At the moment its unclear what the best approach for normalizing values, such as internationalised string should be. One option would be to normalize the data before we add it to the store. So for example:

{
  "@id": "...",
  "label": "some label",
  "description": "some description"
}

would be stored in state as:

{
  "@id": "...",
  "label": [{ "@language": "@none", "@value": "some label" }],
  "description": [{ "@language": "@none", "@value": "some description" }]
}

Similarly, for fields that can be Objects or arrays of objects, normalizing those into always be arrays.

The downsides to this approach would be the lossy nature of this, there's no way of knowing what the original manifest looked like. In addition, it would make editing existing manifests harder as this set of rules for normalizing would be reflected in the output.

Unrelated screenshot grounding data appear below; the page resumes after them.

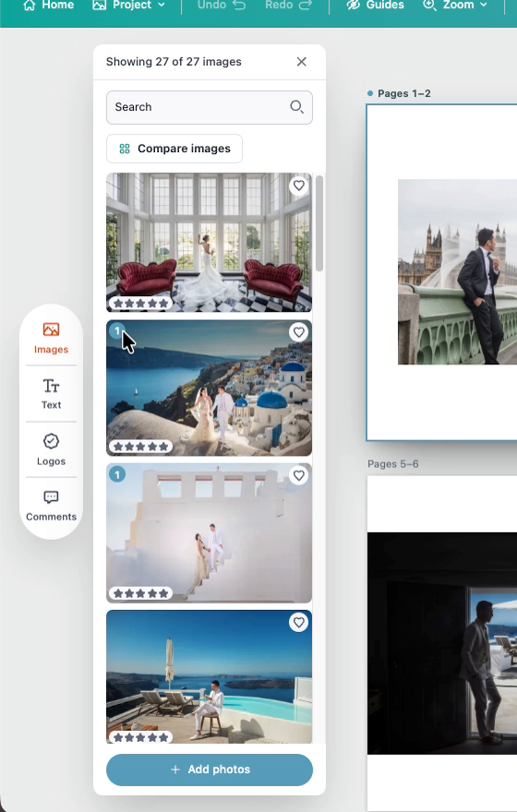Rate the window room photo with stars
Image resolution: width=517 pixels, height=812 pixels.
point(140,304)
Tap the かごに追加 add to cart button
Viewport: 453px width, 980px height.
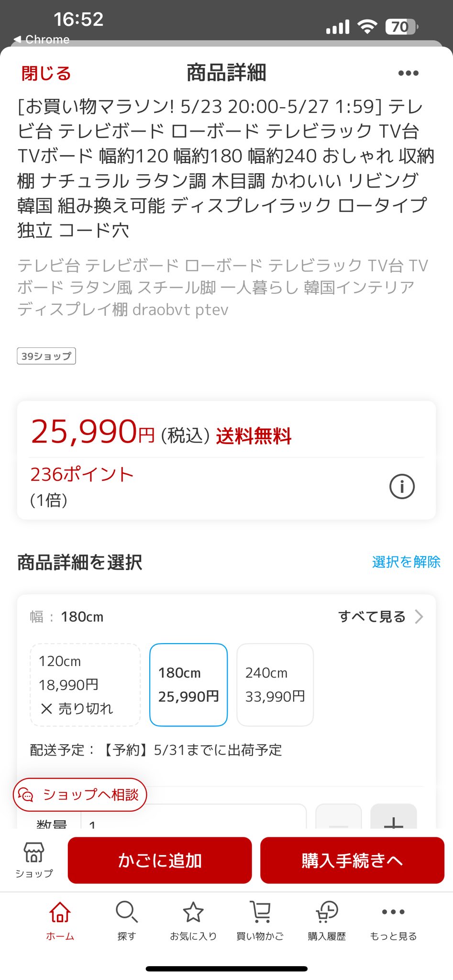[160, 860]
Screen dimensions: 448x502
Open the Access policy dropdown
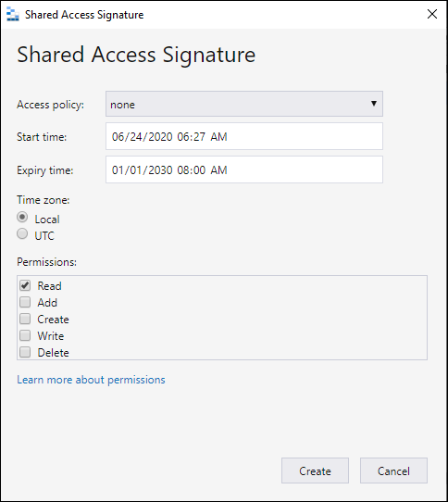coord(244,104)
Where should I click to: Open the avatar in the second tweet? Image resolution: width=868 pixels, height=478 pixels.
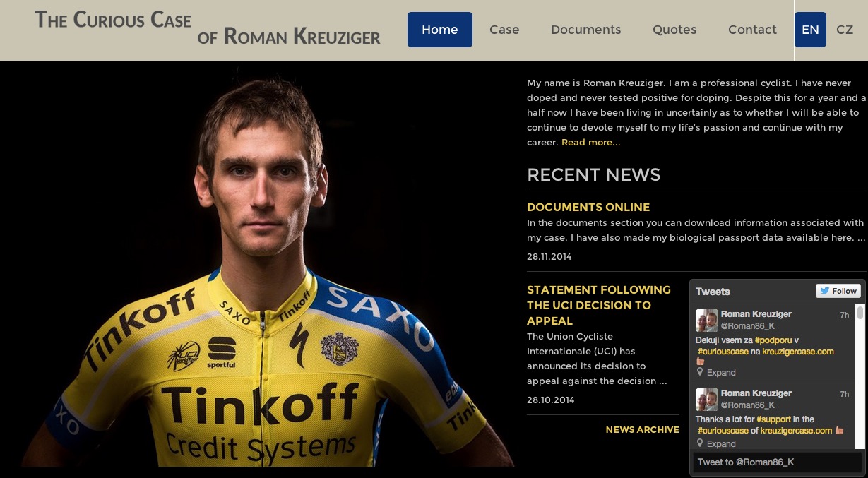tap(706, 400)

The second option is to normalize on the way out, in the selectors themselves. Structurally this adds some overhead in the API, but the benefits (opposite of those mentioned above) seem to be worth it.

Exceptions to the rule

Some things need to be normalized on the way in, in a sort of expand for the state, and contract for the output. One example is when annotations target a specific region of a selector, this should be expanded out to make it easier to associate IDs in the original normalization step.

Selectors

The very basics of a selector is a simple function that takes a big object, and returns a smaller object or a single value.

function getCurrentManifest(state) {
  return state.currentManifest;
}

function getLabel(manifest) {
  return manifest.label;
}

They are pure by design so only have access to the parameters you put into them. This allows them to be optimised (see Memoization)

Selectors are usually either small chunks of logic to deal with potential logic of getting from big object to smaller object, which are then composed into other selectors to create new objects or models.

This library aims to use (Reselect)[https://github.com/reactjs/reselect] to compose selectors. For example, take our label examples above.

const getCurrentManifestLabel = createSelector(
  getCurrentManifest,
  function (manifest) {
    return getLabel(manifest);
  }
);

Now we have a selector that we can run our entire state through to get the current manifest label:

const state = {
  currentManifest: 'manifest1',
  manifests: {
    manifest1: {
      label: 'foobar',
    },
  },
};

const label = getCurrentManifestLabel(state); // foobar

We can build up a library of these selectors, and since they are simple functions they are easy to test and easy to replace. Take for example, the upcoming Presentation 3 changes which changes the structure of the label field to use language maps (simplified example):

const getCurrentManifestLabel = createSelector(
  getCurrentManifest,
  getCurrentLocale,
  function(manifest, locale) {
    const label = getLabel(manifest);
    if (label[locale]) {
      return label[locale][0];
    }
    return label['@none'][0];
  }
);

We could go further and split out rationale of international strings too:

const getLocalisedString = function (localeMap) {
  return createSelector(
    getCurrentLocale,
    function (locale) {
      if (localeMap[locale]) {
        return localeMap[locale][0];
      }
      return localeMap['@none'][0];
    }
  );
}

So as this language handling is able to handle more logic, configuration etc. its benefits all components, much like creating helpers.

Lastly when you come to use these selectors you can build up a custom data structure from these selectors:

const myModel = createStructuredSelector({
  label: getCurrentManifestLabel,
  description: getCurrentManifestDescription,
  metadata: getCurrentManifestMetadata,
  thumbnails: getThumbnails(4, { width: 200 })
});

Memoization

An important aspect of reselect is how it caches results of the selectors based on the input. More information

So if we called:

getCurrentManifest(state);
getCurrentManifest(state);
getCurrentManifestLabel(state);
getCurrentManifestDescription(state);

Since the state here never changes each of our selectors will only be called once, even though the last two are composed of the the first one.

For this to work, one of Redux's best practices should be followed: Immutable state

This ensures that oldState !== newState whenever anything changes in the tree.